In our study we found that the AIP increases linearly with age and furthermore that it is positively related to the BMI as well as fasting serum insulin, 2 well-established risk factors for CVD. We found AIP to be positively correlated to the levels of testosterone and free androgen index and negatively to FSH levels. Of the treatment regimens CEE/MPA doubled AIP. Although CEE/MPA associated with a statistically significant decrease in TC and LDL-C, it had no effect on HDL-C, while it significantly increased TG. In the HERS11 and WHI13 trials the same regimen with a lesser MPA dose (2.5 mg) failed to associate with secondary or primary CAD prevention, respectively, and caused an increase in early CAD events, respectively. In this study, neither E2/NETA nor low E2/NETA influenced AIP. E2/NETA has been considered as having an apparently harmful effect on the lipid-lipoprotein profile because of the significant decrease in HDL-C. The observed lack of an effect on AIP may suggest that the concomitant significant decrease in TG negated the nonbeneficial effect on HDL-C.
Although there is as yet no evidence that tibolone is associated with increased risk of cardiovascular events,51,52 its effect on the lipid profile has raised reservations as to the association of this drug with cardiovascular health.

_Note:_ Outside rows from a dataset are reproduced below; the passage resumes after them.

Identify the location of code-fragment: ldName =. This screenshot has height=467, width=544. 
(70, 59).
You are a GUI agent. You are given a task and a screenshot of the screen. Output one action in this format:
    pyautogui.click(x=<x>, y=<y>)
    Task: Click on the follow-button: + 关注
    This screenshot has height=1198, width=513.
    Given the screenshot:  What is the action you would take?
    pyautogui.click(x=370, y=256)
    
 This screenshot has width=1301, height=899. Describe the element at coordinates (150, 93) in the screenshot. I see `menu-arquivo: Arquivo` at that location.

Animal studies have suggested that tibolone may have mechanisms of cardioprotection independent of its effect on plasma lipids.62 It has recently been demonstrated, however, that tibolone therapy is associated with increased progression of carotid intima-media thickness in healthy postmenopausal women.63 In our study, tibolone had no effect on AIP, suggesting that the ability of its potent androgenic Δ4-isomer to significantly decrease TG may have neutralized the adverse effect on HDL-C and lack of an effect on LDL-C.
The WHI trial has inevitably shifted clinical interest to HT regimens of different estrogen-progestin combinations administered by different routes and in lower doses. Randomized controlled trials will help further clarify the efficacy and safety of such estrogen-progestin regimens. However, the use of unified markers such as AIP will be helpful in evaluating the overall effect of lipid-lipoprotein modulation on the cardiovascular system. This index does not negate the importance of LDL-C as a cardiovascular risk parameter. In fact, the concurrent assessment of the therapy effect on both LDL-C and AIP may be more dependable in evaluating the cardiovascular impact of a given regimen.